Sabahın ilk ışıkları ile kızını enkaz altında bulan baba Mesut Hançer onun elini tutmuş ve yetkililerden kendisine yardım eli uzatmasını beklemişti.Baba Mesut Hançer, ne yazık ki o kargaşa ve olağanüstü ortamda beklediği yardımı bulamamış ve kızını enkaz altında yitirmişti.
İşte bu anlar; tarif edilemez bir acının ve çaresizliğin yaşandığı saatler olarak tüm dünya kamuoyunun dikkatini çekti. Bu unutulmaz acının fotoğrafını çeken AFP Foto Muhabiri Adem Altan, ajanslar kanalıyla tüm dünyaya Kahramanmaraş ve Hatay'da yaşanan deprem gerçeğini etkin bir şekilde duyurmuştu. Kızının elini tutarken fotoğrafı çekilen Mesut Hançer depremden sonra şöyle anlatmıştı hikayesinin acı ayrıntılarını: "Kızım Irmak kuzenleri ile birlikte babannesinin evinde kalmak istemiş. Gece boyunca eğlenmişler. Benim deprem sabahı haberim oldu. Deprem bittiğinde çalıştığım fırından koşarak çöken apartmana geldim. Çıplak ellerimle prensesim Irmak'ı enkazın altından çıkarmaya çalıştım ama başaramadım. Kurtarma ekiplerini bekledim. Kimse de yardımıma gelmedi. Herkes kendi derdindeydi.
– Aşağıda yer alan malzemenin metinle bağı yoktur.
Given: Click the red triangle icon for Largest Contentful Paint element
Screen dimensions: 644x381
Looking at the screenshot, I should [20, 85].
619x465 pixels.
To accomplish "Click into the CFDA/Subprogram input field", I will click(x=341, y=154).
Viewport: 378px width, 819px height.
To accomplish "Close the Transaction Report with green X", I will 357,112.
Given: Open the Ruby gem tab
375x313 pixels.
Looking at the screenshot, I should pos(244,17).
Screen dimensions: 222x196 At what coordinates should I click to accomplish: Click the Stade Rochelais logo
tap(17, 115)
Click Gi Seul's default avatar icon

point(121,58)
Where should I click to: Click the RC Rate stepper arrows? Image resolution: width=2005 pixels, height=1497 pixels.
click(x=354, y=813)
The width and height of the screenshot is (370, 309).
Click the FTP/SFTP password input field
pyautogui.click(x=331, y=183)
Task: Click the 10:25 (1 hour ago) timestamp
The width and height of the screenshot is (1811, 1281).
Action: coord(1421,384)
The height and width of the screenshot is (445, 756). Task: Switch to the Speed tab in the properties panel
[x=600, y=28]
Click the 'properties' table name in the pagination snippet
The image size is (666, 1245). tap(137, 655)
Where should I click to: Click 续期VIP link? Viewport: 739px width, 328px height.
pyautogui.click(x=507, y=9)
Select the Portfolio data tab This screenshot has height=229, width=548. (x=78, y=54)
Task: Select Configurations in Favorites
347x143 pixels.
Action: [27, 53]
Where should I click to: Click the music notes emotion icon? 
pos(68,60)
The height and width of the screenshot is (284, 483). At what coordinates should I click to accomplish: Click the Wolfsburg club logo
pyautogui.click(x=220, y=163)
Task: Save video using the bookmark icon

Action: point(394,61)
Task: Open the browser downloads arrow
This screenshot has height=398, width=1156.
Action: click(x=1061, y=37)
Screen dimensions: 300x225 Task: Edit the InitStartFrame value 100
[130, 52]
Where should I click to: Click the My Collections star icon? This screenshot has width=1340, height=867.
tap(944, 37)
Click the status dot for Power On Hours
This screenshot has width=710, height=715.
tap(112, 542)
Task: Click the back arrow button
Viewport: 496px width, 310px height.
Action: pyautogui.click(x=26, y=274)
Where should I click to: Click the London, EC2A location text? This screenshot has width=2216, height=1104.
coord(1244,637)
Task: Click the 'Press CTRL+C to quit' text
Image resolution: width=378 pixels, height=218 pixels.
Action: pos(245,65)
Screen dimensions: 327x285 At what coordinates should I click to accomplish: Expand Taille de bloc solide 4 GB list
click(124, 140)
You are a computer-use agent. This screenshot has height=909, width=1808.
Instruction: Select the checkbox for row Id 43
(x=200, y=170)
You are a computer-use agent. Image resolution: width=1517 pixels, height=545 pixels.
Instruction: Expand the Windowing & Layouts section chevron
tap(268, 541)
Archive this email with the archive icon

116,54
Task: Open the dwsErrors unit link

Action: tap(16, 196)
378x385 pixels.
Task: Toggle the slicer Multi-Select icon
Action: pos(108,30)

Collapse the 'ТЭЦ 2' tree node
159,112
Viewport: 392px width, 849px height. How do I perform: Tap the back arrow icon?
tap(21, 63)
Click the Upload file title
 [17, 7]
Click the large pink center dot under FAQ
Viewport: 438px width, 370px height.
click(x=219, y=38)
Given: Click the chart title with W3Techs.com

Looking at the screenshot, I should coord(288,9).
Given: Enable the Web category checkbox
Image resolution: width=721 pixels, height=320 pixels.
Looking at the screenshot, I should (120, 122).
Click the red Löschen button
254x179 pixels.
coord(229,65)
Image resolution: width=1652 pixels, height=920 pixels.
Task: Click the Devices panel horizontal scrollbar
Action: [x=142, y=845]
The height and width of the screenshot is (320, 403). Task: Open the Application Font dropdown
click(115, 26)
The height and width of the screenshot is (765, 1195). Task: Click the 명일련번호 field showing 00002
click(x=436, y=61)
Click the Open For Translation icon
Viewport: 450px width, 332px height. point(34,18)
Sonunda onu enkaza teslim etmek zorunda kaldım".
DEPREM KENDİNİ HİÇ UNUTTURMUYOR ZATEN..
6 Şubat 2023 tarihindeki son büyük depremde yaşamını yitiren on binlerce vatandaşımızı saygı ve özlemle anarken, yapılan yanlışları ve hiç de başarılı olmayan deprem sonrası organizasyonu yeniden gündeme almak ve tartışmak zorundayız.
Bu arada bir başka gerçeği de hatırlamalıyız apansız...2 Yıl önce yaşanan büyük Kahramanmaraş depremlerinin ışığı altında; bugüne dair ayrıntıları da gözden geçirmeliyiz ki; yeni çaresizlik hikayeleri yaşanmasın bu ülkede...
Şimdi...Çok iyi analiz edilmesi gereken bir Bursa sorusu size...Bursa; büyük bir depreme hazır mı ?....
Birinci derece deprem bölgesinde yer alan Bursa'yı bekleyen büyük tehlike, yavaş-yavaş kendini belli etmeye başladı. Deprem araştırmacıları ve jeoloji uzmanları "1855 Yılında Bursa'da meydana gelen büyük ve yıkıcı deprem, kentte taş üstüne taş bırakmamış. Son büyük depremden bu yana 170 yıl geçmiş.150 Yıllık kritik eşik aşılmış. Bursa'da yapılaşma da çok kötü durumda...Bursa'nın 1/100 binlik planlamalarında jeolojik tanımlama yok" dediler. Görülüyor ki; Bursa'da risk büyük, ama önlemler yetersiz...Olası bir deprem afeti için, geçmişten hiç ders almamışız.
" GÖLCÜKTE NE OLMUŞSA BURSA'DA DA O OLACAK"
Bu acı gerçeği bize en son olarak; İTÜ Jeofizik Mühendisliği Bölümü Öğretim Üyesi Prof. Dr. Ahmet Ercan 2016 yılında söylemişti. TMMOB Bursa İl Koordinasyon Kurulu tarafından 12 Kasım 1999 Düzce Depremi'nin 17.yılı nedeniyle BAOB'da düzenlenen panelde konuşan ünlü deprem uzmanı Ahmet Ercan, yaşadığımız kente dair acı gerçekleri yüzümüze çarpmıştı adeta...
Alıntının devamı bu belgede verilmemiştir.